Random Forests in Bioinformatics

Overview

Random forests are an ensemble learning method that creates multiple decision trees during training and merges their predictions through majority voting (classification) or averaging (regression). Each tree is trained on a different bootstrap sample of the data, and only a random subset of features are considered at each split, ensuring diversity between trees and reducing overfitting. In bioinformatics, random forests are popular because of their ability to process high-dimensional data, their robustness to noise, and the built-in feature importance values that reveal which biological predictors contribute the most to the predictions.

Methods

Bagging trains each tree on a bootstrap sample and averages the predictions, reducing variance without increasing bias. Random feature selection at each split ensures that the trees are uncorrelated, improving generalization. Feature Importance is measured by the average decrease in impurity (Gini or entropy) or drop in precision when permuting feature values. Out-of-Bag Error (OOB) provides an internal validation estimate during training without a separate validation set. Random forests naturally handle missing values and mixed data.

Practical protocol

A random forest workflow for cancer classification starts with a gene expression dataset of 20,000 genes and 500 samples with known cancer subtypes. The data is divided into 70% training and 30% testing.

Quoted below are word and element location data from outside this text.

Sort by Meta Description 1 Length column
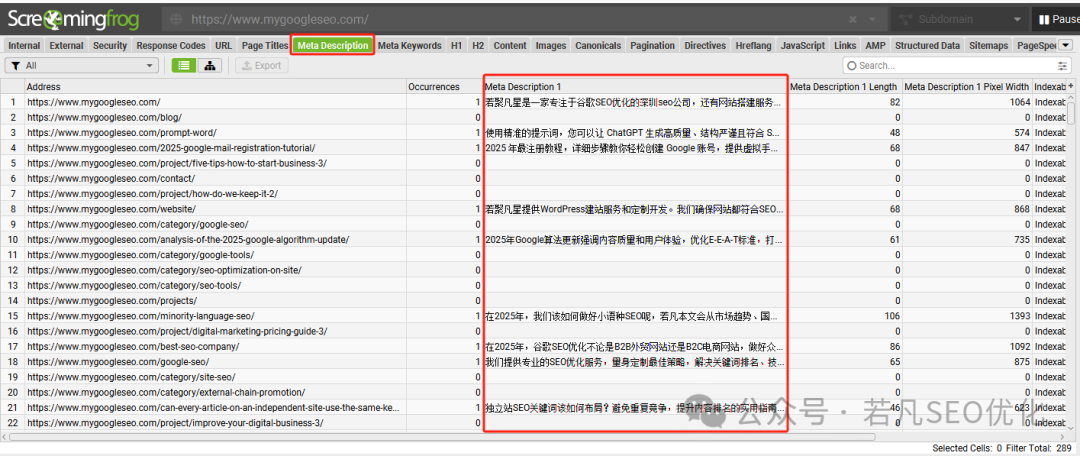This screenshot has width=1080, height=456. [844, 86]
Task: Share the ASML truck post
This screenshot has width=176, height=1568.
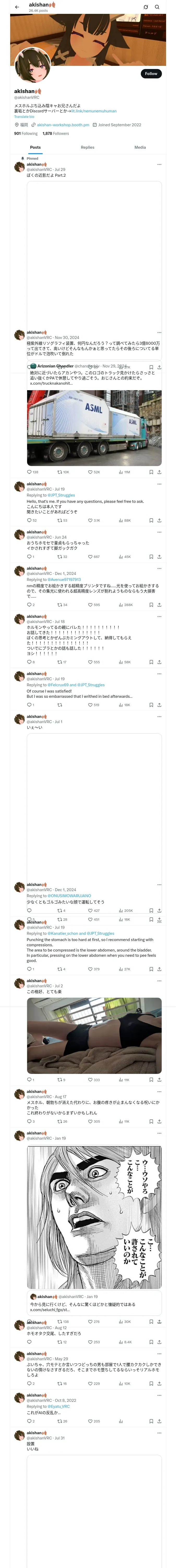Action: tap(159, 472)
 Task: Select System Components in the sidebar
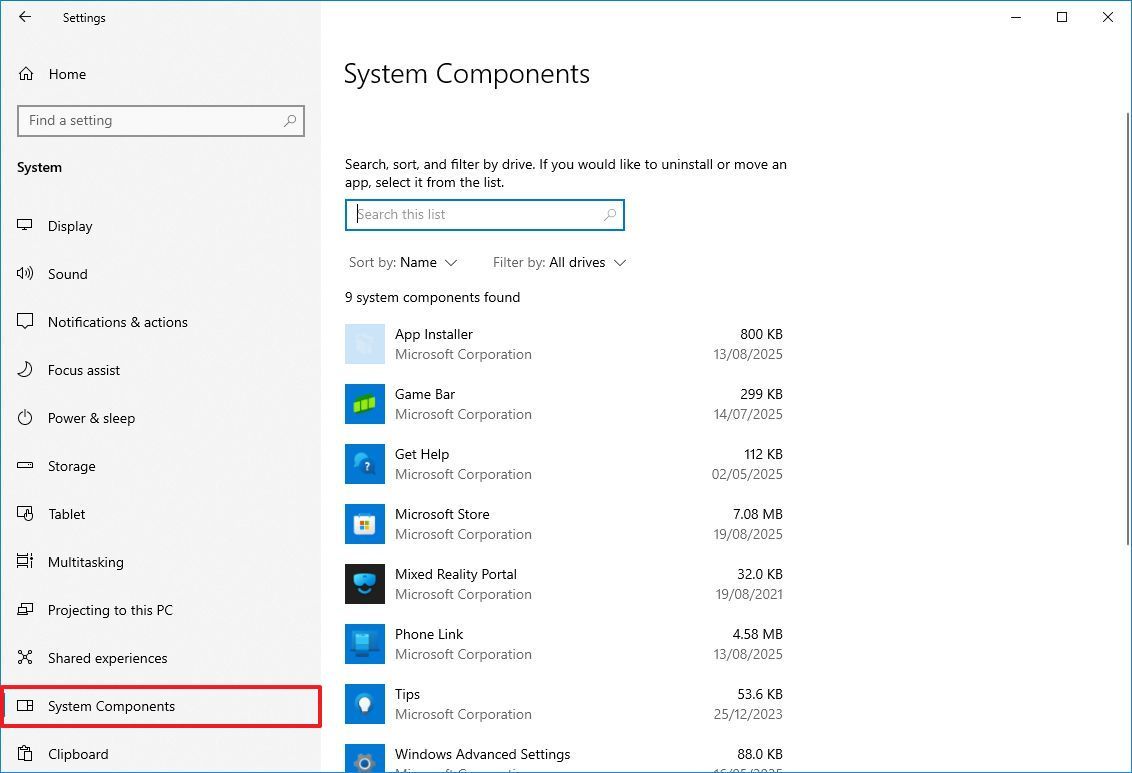[x=111, y=706]
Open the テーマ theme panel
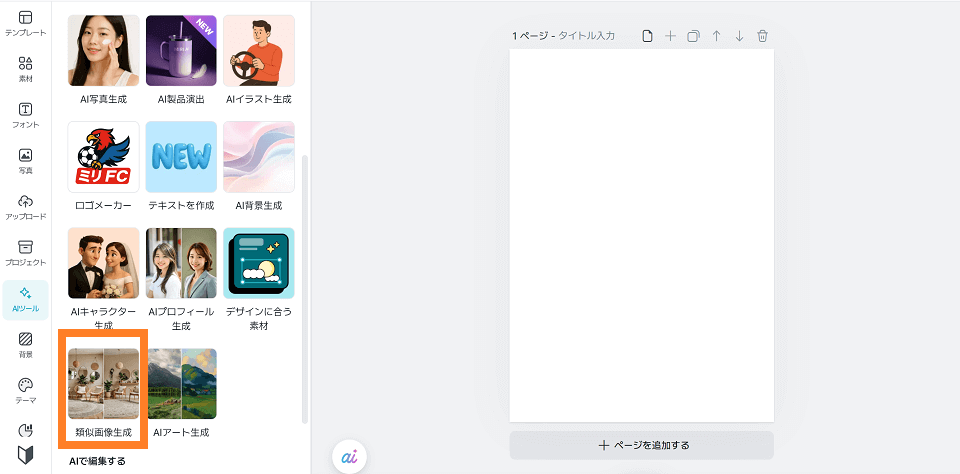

A random forest of 1,000 trees is created, sampling sqrt(p) features at each split and training each tree on a bootstrap sample. The OOB error is monitored during training to confirm that 1,000 trees is enough: the OOB error stabilizes at around 500 trees. Feature importance is ranked and shows the top 50 genes that distinguish the subtypes. The most important genes refer to known biological signaling pathways that are specific to each subtype. After validation on an independent test set, the model achieves 92% accuracy compared to 85% for a linear SVM. The model is saved as a serialized file for clinical use. The class probability values for each prediction are calibrated using Platt scaling to provide interpretable confidence values. In a drug discovery application, a random forest was trained on 10,000 small molecules with known activity against a kinase target using 2,000 molecular descriptors. The model correctly classified 88% of the test compounds, and key characteristics—molecular weight, LogP, and number of hydrogen bond donors—were consistent with established pharmacological knowledge. The model predicted 15 new active compounds from a library of 50,000 compounds, 12 of which confirmed activity in biochemical tests, a hit rate of 80% compared to 20% in a random screening.

Applications

Random forests classify cancer subtypes from gene expression profiles and qPCR, predict drug responses based on genomic and proteomic data, and identify biomarker signatures in mass spectrometry data. They also detect outliers in the quality control of high-throughput experiments and prioritize driver mutations in whole-genome sequencing data.